The third phase 1 clinical trial will examine how safe and effective the ChAdOx1 Mers vaccine is in adults aged 50 to 70.
Mers-CoV, a camel-linked coronavirus first identified in 2012, is much more deadly to infected people than SARS-CoV-2, but also significantly less transmissible.
Up to a third of all Mers infections are believed to be fatal, compared to a fraction of cases in Covid.
Professor Dame Sarah Gilbert at the University of Oxford’s Pandemic Sciences Institute, and developer of the ChAdOx1 Mers vaccine, told The National a shot against Mers is badly needed.
“Mers is a virus with pandemic potential and is on the World Health Organisation’s priority pathogen list. Investing in a vaccine to control Mers could prevent a global pandemic,” she said.
The majority of all known cases of Mers, which originate in dromedary camels, have been linked to the Middle East region.
Since the disease was first detected a decade ago there have been 2,613 confirmed cases, around 84 per cent of which occurred in Saudi Arabia.
But numbers plummeted since their peak in 2015 when there were 492 laboratory-confirmed cases.
In June the disease was detected in a 28-year-old man in Al Ain in the UAE in the first reported case of the virus in 2023.
From December 29, 2021, to October 31, 2022, four cases were reported to the World Health Organisation by Saudi Arabia's Ministry of Health, with no deaths.
There were 19 cases of Mers in 2021, 17 of them in Saudi Arabia and two in the UAE. Eight of the cases that year were fatal.
The WHO considers Mers as a priority infectious disease that requires urgent vaccine research.
The University of Oxford started developing its vaccine against the virus using the ChAdOx1 platform before the Coronavirus pandemic, which paved the way for the rapid development of the institution’s vaccine against Covid-19.
Prof Gilbert said the trial is “an important step” in the development of a vaccine against the virus.
“Prior to the Covid-19 pandemic, we had already tested our ChAdOx1 Mers vaccine in young adults in the UK and Saudi Arabia.

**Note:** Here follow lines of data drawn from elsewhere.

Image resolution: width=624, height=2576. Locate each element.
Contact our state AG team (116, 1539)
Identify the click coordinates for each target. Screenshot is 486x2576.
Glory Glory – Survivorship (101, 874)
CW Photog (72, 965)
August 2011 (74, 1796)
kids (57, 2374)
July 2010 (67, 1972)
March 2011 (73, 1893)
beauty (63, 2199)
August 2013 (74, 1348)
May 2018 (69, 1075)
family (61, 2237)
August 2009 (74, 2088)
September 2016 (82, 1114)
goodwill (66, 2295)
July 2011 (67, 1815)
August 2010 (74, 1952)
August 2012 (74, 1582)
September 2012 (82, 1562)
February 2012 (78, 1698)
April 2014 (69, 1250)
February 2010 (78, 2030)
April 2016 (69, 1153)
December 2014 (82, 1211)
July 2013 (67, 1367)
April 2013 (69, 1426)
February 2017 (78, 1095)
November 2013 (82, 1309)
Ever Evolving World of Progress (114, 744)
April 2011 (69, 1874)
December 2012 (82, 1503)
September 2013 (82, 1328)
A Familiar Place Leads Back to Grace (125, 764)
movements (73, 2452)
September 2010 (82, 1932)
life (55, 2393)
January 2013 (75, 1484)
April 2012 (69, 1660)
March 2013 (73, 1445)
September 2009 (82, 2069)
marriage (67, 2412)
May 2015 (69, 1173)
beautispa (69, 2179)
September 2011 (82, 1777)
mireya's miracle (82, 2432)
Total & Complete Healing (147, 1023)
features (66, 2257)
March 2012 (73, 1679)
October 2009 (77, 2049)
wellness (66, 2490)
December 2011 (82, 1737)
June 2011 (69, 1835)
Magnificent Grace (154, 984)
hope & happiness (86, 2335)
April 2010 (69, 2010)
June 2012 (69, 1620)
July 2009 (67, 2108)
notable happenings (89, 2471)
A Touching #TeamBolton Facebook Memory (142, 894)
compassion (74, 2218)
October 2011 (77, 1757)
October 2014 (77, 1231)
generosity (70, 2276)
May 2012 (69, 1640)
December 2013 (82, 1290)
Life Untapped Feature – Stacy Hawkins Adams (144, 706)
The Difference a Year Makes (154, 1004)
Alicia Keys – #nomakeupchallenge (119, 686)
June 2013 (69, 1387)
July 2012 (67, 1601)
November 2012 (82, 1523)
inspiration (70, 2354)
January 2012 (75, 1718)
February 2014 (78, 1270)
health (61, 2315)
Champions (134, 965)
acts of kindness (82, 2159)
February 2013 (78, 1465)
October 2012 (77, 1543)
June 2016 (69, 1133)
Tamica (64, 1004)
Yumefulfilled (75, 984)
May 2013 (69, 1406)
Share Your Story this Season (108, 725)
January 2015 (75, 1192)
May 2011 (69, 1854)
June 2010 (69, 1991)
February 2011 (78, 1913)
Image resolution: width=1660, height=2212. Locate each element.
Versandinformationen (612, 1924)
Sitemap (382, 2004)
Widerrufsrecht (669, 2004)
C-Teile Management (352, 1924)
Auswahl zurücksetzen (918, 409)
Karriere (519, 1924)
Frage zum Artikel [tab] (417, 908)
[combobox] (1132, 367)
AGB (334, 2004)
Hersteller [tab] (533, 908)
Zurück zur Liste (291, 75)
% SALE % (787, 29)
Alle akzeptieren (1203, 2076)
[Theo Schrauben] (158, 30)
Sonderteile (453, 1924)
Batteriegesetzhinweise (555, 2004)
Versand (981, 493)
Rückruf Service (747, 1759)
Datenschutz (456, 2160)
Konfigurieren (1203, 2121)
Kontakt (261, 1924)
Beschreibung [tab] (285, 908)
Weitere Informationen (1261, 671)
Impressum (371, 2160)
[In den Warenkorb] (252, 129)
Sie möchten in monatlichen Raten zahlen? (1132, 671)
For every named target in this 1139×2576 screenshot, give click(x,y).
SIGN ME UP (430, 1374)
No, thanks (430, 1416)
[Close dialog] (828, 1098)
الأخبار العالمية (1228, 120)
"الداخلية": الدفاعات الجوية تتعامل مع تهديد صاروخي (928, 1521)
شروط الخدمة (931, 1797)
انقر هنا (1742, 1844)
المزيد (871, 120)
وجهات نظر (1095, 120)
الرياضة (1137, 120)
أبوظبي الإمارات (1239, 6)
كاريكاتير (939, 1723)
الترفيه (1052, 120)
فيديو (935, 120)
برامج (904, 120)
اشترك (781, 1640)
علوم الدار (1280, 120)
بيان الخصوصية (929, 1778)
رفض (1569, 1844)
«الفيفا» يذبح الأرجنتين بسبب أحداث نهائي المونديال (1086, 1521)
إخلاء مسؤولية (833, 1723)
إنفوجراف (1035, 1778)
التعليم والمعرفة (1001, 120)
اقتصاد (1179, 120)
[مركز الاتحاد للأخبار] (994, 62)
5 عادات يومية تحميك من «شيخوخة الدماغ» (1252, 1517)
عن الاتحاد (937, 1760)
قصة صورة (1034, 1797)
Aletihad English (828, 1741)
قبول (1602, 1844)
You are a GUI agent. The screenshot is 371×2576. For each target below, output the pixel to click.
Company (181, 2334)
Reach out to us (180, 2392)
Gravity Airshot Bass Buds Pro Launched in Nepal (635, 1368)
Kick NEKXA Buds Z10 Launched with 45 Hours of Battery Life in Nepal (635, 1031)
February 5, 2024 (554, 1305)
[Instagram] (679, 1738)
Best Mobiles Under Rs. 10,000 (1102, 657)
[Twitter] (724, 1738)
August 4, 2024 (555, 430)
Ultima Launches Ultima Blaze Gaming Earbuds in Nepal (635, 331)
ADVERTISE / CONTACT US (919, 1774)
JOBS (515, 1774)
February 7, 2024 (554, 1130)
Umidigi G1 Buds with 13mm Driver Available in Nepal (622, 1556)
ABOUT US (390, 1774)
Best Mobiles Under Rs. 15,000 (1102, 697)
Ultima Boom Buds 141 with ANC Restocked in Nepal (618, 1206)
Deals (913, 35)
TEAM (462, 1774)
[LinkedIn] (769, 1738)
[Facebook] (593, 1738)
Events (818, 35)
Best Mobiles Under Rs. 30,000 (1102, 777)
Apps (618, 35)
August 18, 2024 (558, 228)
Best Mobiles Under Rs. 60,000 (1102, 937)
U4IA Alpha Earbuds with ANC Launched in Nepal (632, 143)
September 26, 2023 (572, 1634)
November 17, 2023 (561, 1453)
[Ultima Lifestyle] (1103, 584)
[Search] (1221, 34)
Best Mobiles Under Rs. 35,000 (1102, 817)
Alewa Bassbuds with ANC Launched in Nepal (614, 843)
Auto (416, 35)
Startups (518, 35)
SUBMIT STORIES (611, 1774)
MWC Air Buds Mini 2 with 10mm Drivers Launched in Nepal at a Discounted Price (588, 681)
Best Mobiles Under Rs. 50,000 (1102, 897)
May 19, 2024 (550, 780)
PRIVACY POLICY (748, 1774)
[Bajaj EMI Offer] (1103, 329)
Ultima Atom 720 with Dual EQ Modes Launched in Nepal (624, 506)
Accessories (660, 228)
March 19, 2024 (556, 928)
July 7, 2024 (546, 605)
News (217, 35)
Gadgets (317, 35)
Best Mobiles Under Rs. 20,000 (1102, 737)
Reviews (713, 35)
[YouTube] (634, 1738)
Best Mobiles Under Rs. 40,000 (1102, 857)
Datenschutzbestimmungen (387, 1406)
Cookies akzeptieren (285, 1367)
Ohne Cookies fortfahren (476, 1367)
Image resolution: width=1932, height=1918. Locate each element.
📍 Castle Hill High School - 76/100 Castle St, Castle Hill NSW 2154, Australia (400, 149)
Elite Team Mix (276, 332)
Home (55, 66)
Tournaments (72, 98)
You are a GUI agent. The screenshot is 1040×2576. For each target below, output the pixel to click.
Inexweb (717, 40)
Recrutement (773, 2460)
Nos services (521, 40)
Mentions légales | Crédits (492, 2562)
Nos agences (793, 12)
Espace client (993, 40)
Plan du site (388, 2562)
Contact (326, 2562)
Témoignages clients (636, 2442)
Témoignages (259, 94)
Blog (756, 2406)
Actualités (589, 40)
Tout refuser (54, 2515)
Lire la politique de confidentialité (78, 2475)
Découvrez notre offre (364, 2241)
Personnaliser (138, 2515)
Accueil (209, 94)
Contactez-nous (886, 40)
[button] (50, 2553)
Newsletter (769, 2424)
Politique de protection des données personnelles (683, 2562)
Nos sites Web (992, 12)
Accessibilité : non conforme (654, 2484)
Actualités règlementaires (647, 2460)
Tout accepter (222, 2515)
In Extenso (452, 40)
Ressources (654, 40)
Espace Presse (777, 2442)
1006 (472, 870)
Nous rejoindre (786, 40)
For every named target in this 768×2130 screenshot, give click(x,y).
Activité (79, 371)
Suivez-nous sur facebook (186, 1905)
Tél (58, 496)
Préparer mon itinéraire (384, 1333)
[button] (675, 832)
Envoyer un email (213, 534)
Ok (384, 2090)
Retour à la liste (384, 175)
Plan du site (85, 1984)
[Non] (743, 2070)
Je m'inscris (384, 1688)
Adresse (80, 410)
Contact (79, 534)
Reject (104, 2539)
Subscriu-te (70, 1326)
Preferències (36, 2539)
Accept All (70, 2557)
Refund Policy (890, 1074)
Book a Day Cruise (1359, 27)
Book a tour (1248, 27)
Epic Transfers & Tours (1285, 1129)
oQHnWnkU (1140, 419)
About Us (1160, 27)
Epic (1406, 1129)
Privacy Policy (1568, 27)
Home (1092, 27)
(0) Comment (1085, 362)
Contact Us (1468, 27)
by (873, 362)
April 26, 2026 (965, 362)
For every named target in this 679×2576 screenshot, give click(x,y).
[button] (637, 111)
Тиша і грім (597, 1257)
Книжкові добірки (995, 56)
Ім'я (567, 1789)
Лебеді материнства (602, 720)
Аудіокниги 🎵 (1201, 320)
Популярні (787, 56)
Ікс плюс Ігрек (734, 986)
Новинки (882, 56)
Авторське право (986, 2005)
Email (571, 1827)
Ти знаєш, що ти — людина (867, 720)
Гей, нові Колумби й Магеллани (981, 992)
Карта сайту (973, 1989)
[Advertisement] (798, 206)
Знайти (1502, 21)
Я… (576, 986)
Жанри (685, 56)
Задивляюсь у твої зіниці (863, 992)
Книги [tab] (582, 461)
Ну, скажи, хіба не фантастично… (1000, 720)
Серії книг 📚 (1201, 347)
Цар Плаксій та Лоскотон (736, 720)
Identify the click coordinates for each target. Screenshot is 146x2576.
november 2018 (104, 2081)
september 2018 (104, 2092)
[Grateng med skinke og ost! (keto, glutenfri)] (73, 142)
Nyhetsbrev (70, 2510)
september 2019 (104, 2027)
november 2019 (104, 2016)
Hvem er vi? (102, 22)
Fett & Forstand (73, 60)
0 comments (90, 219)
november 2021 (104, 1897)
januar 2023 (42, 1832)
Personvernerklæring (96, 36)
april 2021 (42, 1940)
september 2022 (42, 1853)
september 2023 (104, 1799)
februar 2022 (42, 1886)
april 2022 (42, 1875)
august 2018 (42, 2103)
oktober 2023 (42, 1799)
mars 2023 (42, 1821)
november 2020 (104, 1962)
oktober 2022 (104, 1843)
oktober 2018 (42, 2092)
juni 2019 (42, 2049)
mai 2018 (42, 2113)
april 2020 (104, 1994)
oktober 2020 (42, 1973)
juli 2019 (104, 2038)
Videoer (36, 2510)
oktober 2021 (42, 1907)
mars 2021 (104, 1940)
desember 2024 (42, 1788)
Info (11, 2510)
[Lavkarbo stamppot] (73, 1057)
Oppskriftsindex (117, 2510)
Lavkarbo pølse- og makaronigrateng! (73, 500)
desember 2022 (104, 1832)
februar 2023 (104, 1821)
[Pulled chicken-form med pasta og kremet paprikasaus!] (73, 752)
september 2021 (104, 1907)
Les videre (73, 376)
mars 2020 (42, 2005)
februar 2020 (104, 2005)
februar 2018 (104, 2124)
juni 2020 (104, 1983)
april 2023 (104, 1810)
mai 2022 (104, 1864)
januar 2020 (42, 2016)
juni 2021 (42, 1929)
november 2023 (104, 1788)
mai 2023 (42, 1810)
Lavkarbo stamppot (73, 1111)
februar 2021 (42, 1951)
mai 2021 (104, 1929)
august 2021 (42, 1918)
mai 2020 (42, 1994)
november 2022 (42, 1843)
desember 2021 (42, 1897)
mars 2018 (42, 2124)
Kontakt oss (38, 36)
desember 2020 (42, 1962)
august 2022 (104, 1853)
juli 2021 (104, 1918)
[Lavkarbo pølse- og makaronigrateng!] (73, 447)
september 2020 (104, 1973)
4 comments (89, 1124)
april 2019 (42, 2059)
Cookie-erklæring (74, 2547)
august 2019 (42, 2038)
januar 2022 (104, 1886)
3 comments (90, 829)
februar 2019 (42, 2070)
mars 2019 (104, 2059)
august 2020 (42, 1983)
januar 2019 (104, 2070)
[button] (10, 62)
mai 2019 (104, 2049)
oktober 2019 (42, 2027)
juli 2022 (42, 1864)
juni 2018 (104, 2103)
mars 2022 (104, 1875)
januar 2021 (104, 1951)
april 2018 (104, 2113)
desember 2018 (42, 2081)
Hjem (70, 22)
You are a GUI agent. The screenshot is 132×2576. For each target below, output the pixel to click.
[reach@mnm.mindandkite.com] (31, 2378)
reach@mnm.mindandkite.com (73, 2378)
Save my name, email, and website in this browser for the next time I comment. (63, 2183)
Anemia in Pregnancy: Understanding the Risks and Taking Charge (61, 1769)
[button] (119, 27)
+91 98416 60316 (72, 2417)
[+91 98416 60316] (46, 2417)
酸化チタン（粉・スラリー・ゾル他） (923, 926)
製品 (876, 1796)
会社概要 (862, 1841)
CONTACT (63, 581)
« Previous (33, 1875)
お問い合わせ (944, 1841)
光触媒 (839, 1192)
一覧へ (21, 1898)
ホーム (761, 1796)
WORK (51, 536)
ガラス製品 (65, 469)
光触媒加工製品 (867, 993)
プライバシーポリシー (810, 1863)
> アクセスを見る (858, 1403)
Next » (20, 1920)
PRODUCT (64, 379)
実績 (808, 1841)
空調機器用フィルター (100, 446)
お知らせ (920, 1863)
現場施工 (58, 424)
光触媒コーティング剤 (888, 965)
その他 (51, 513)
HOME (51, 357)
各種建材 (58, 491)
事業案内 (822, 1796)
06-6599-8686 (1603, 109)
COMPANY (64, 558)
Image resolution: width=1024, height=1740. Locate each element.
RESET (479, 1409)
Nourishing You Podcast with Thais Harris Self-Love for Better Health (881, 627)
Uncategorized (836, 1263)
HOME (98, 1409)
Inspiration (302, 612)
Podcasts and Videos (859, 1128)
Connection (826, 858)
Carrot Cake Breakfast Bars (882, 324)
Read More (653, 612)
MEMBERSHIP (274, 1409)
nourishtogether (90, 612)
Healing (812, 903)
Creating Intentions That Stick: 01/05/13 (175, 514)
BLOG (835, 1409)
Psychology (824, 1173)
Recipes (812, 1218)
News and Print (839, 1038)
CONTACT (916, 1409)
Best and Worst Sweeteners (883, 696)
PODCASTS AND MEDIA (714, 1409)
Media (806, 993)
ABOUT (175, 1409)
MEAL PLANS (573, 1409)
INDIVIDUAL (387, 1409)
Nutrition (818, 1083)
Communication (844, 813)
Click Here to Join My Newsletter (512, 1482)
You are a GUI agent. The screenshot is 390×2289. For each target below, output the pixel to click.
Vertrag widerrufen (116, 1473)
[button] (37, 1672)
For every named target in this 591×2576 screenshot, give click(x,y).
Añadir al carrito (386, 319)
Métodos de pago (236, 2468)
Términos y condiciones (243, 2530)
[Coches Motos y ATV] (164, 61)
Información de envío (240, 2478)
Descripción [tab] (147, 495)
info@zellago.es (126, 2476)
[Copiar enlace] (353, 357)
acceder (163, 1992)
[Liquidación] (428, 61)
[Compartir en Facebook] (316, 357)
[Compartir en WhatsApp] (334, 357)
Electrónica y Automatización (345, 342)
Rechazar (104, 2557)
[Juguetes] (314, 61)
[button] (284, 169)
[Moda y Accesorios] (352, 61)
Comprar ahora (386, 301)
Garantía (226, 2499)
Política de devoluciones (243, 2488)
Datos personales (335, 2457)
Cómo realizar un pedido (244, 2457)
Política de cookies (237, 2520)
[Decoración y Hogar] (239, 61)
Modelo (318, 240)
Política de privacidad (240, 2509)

“Those trials provided information that was critical for the rapid development of the Oxford/AstraZeneca Covid-19 vaccine.
“We are now returning to the task of developing a vaccine against Mers, and for the first time will test it in older adults, which is the age group most in need of protection against this life-threatening virus.”
But she told The National it is difficult to say how long the vaccine will take to develop.
“The development of a new vaccine typically takes several years. Larger clinical trials and other research will be needed to assess whether the vaccine can protect people from illness due to Mers,” she added.
In total, 84 people aged 50 to 70 will participate in the trial in Liverpool, which follows two previous Phase I clinical trials in the UK and Saudi Arabia.
The earlier trials found the vaccine generated a strong immune response against Mers after one dose and was well tolerated by healthy volunteers aged 18 to 50.
This trial will build on earlier results and will examine vaccine safety and immune responses in older people, after one and two doses of the vaccine.
Vaccitech retains commercialisation rights to ChAdOx1 Mers and is collaborating with the University of Oxford and CEPI to develop the vaccine, which uses the same ChAdOx1 platform as the Oxford/AstraZeneca Covid vaccine.
“The world continues to bear witness to the grave danger and devastation that coronavirus threats can bring through the Covid-19 pandemic – and its deadlier viral cousin Mers remains of regional and global concern as highlighted by recent cases in Abu Dhabi and Saudi Arabia,” said Dr Melanie Saville, executive director of vaccine research and development at CEPI, the funder of the trial.
“This latest Phase I trial of Oxford’s Mers vaccine, developed on the ChAdOx1 platform – one of only a few clinically validated rapid-response platforms globally – is of particular importance as the findings will provide critical guidance on how we can better protect vulnerable communities from the health and socioeconomic impact of this deadly pathogen.”